Le contrat dessine une limite, puis exige un diagnostic
L’offre client publiée identifie ООО НПЦ Мониторинг comme fournisseur, décrit des services d’accès prépayés et prévoit un support de service et téléphonique selon ses conditions. Le texte distingue le service d’accès fourni par l’opérateur de la disponibilité des segments externes de l’Internet. Cette séparation est légitime : aucun fournisseur d’accès ne contrôle tous les réseaux et serveurs distants.
Elle ne devrait toutefois pas devenir une réponse universelle à l’incident. Pour attribuer une panne, il faut séparer l’alimentation dans les locaux du client, le terminal, la ligne d’accès, le commutateur d’immeuble éventuel, la terminaison optique, l’agrégation, le transit amont et le service distant. Chaque zone appelle une preuve et un responsable différents.

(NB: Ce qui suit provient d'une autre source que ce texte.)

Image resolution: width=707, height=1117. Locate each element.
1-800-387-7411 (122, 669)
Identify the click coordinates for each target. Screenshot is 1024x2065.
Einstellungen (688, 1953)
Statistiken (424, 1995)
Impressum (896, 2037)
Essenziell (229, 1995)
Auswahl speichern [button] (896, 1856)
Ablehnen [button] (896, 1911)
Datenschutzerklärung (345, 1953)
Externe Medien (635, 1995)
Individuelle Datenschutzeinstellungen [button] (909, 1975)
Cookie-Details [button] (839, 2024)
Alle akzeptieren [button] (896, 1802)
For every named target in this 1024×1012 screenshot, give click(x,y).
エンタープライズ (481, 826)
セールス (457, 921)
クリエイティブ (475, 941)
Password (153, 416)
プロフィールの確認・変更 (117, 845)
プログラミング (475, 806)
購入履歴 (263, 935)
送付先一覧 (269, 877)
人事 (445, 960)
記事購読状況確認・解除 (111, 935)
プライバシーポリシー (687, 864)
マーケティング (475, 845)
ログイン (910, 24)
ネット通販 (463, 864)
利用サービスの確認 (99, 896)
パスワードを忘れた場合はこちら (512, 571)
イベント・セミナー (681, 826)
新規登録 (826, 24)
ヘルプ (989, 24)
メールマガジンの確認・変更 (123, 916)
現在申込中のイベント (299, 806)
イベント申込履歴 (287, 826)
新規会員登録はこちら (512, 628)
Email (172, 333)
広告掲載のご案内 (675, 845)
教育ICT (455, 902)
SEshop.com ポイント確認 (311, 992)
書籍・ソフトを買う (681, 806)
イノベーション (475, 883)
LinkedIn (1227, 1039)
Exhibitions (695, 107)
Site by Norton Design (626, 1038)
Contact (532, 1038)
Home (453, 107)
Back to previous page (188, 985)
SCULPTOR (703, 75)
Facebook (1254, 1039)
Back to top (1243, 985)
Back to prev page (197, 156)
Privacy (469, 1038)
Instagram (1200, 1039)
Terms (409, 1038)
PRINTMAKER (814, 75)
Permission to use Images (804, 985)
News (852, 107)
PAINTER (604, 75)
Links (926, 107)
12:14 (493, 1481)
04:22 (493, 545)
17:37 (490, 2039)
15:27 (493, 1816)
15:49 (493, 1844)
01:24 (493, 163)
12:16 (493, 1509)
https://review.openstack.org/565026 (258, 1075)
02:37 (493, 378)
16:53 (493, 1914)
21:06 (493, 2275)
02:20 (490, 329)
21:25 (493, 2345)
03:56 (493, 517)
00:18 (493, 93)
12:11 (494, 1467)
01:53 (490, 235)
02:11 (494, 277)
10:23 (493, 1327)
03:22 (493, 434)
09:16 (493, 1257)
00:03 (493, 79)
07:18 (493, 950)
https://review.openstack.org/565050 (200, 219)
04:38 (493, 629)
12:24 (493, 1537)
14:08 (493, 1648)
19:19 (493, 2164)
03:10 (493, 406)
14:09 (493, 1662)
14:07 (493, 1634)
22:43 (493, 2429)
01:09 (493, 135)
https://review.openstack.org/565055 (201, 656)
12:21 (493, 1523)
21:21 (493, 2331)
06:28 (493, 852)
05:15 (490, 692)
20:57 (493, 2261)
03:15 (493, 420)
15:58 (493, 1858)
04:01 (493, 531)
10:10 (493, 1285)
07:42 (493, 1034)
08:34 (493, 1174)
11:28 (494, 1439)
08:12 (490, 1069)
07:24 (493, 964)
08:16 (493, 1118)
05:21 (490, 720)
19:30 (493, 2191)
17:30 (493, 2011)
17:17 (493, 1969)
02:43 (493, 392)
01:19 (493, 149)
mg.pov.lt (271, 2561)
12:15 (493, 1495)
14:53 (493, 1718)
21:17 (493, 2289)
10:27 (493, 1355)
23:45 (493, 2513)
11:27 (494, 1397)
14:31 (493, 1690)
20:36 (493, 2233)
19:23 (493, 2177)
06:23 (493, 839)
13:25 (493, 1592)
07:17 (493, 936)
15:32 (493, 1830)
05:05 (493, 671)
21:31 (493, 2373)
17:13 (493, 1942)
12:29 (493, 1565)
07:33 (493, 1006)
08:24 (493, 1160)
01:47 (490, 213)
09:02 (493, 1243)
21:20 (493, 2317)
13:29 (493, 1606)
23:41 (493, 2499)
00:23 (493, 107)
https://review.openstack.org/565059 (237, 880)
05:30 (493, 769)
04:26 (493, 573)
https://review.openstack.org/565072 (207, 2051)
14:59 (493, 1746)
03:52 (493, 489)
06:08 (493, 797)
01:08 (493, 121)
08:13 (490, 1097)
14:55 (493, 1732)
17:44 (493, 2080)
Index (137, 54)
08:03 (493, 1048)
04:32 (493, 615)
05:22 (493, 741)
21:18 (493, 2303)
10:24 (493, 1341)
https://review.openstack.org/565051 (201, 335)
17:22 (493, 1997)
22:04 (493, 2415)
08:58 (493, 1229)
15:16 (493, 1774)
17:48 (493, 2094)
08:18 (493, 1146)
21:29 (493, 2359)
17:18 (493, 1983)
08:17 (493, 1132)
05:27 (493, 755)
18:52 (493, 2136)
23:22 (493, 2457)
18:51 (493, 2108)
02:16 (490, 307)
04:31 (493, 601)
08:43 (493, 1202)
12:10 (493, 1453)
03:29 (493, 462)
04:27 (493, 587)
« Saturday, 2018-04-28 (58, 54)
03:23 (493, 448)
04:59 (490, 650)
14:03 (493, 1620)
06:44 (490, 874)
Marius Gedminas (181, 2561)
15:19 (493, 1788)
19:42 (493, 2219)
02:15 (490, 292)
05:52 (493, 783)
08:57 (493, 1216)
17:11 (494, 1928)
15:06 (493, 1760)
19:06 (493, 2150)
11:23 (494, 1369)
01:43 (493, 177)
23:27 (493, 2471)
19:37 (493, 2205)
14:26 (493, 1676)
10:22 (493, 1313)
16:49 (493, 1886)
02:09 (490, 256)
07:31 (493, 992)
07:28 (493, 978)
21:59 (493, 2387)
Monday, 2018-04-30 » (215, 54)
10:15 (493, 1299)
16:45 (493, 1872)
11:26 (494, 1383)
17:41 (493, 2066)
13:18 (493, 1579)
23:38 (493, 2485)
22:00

Le document est une source contractuelle publiée, non un relevé de performance. Il n’apporte aucune distribution actuelle des délais de réparation, des minutes d’indisponibilité ou des causes racines, et rien ne permet de présumer qu’il constitue aujourd’hui le contrat complet de chaque catégorie de client. Sa contribution à cette analyse est d’exposer une frontière de responsabilité qu’un processus d’incident doit être capable de tester, et non de réciter.
Une continuité défendable commence par l’installation réelle
Le dossier de continuité d’un client de Monitoring devrait commencer par une fiche propre à chaque site. Elle doit désigner GPON, FTTH point à point, FTTB ou une autre technologie réellement installée, puis inventorier le terminal client, l’équipement partagé du bâtiment, la distribution optique, le nœud de desserte, l’agrégation, la collecte et les dépendances amont.
Chaque équipement alimenté doit avoir un propriétaire, une autonomie attendue et un essai daté sous charge. Une capacité nominale de batterie ne remplace pas la preuve que la chaîne complète fonctionne dans ses conditions réelles. De même, deux abonnements ne constituent une solution de secours que si leurs gaines, entrées de bâtiment, nœuds, collectes, alimentations et équipes d’exploitation ont été comparés.
Les descriptions publiques de Monitoring et les données d’AS25129 fournissent donc une première couche solide : identité, familles d’accès proposées et empreinte de ressources réseau visible. Il manque la couche qui transforme cette connaissance en garantie opérationnelle : l’inventaire déployé, les essais d’énergie, la carte des risques partagés, la chronologie des incidents, les résultats de rétablissement et un recours attribuable.